Rulers of the Vedic Age: The Puranas contain information of all the rulers who ruled India beginning with the first king Manu. Pliny quoting Megasthenes writes that from the days of father Bacchus to Alexander (Bacchus was also known as Dionysos) their kings are reckoned at 154 whose reigns extended over 6451 years and three months. Arrian declares that from the time of Dionysos to Sondrakottos the Indians counted 153 kings and a period of 6042 years; among these a republic was thrice established, one for 300 years, another for 120 years and another of unknown period which Arrian did not take into account. We get a complete picture of the rulers of the Vedic age when we collaborate the list of the names of the kings given in the Puranas with other literary sources. The Rigveda contains reference to several tribes/dynasties like Anus, Purus, Yadus, etc. In the Puranas the geography of the five Aila or lunar tribes was given. Accordingly the Purus were located in Haryana-UP, Anus in Kashmir, Druhyus to the west of Punjab, Yadus to South-West (Rajasthan and Western M.P.) and Turvasas to the South-East of the Yadus. To the North-East of the Purus were the tribes of Iksvaku or solar race.

Political Life: monarchy was the prevailing form of government. The duties of the king included protection of his people’s life and property and repulsing the attacks of his enemies. He also acted as a representative of his people on public and religious functions such as the performance of a sacrifice. We have instance of kings like Harishchandra and Rama who were known for their truthfulness and righteousness. There were popular assemblies of elders called Sabha and Samithi and are described as twin daughters of prajapati, the creator. They had a say in the running of the administration and selection of the king. Doctrine of divinity of king was not known during the Vedic period. We do not find references to any judicial organization in Vedic literature.
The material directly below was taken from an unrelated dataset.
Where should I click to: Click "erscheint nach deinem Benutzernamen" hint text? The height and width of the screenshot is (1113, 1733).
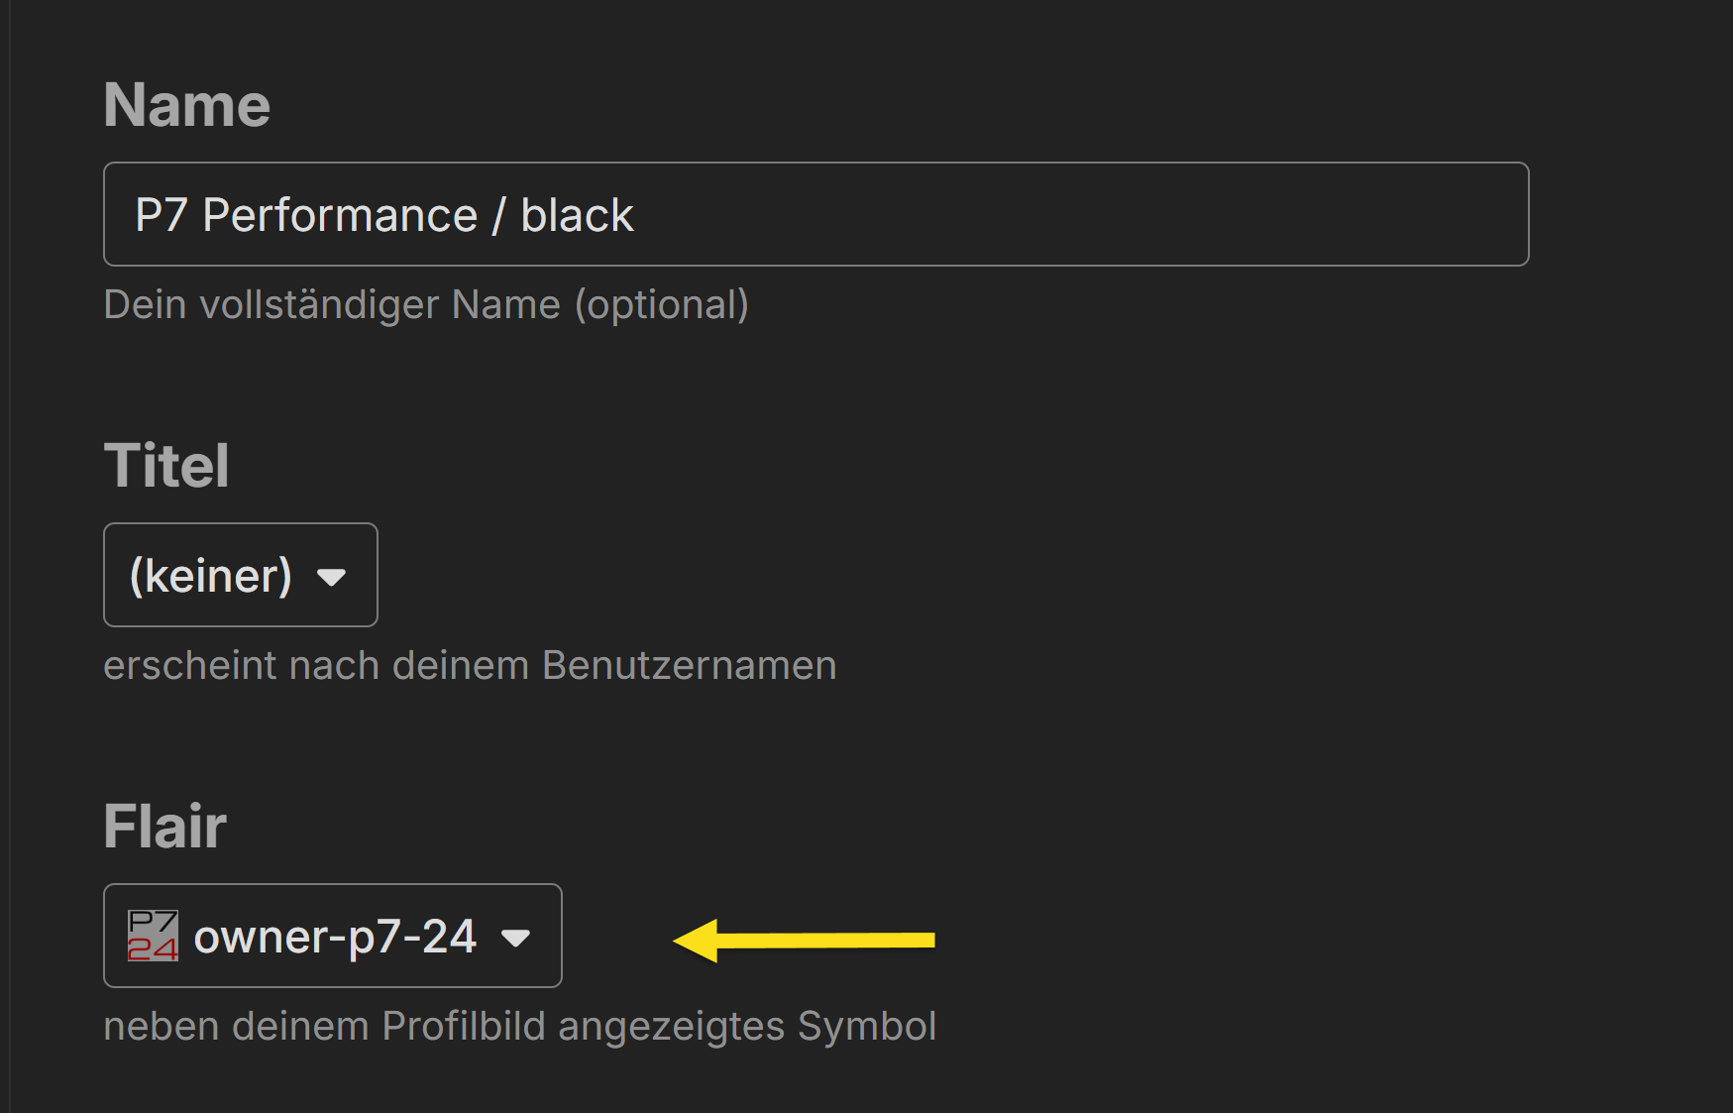[x=470, y=666]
Probably the Sabha functioned as a popular court. The king was assisted by a senapathi, purohit and a gramapati. The senani was the commander of the army; the purohit was the King’s Counsel and the gramapati head of the village, which was the lowest unit of administration. At Mohenjodaro a very big hall about 25 metres square has been discovered. Its roof is supported by 20 rectangular brick pillars set with great accuracy in four rows of five pillars each. The hall was divided into long corridors inter-speared with low benches having even seats. This hall probably served the purpose of public assembly. The uniformity and standardization in brick size, weights and measures and civic regulations in respect of town planning in the Vedic cities excavated shows the existence of good governance.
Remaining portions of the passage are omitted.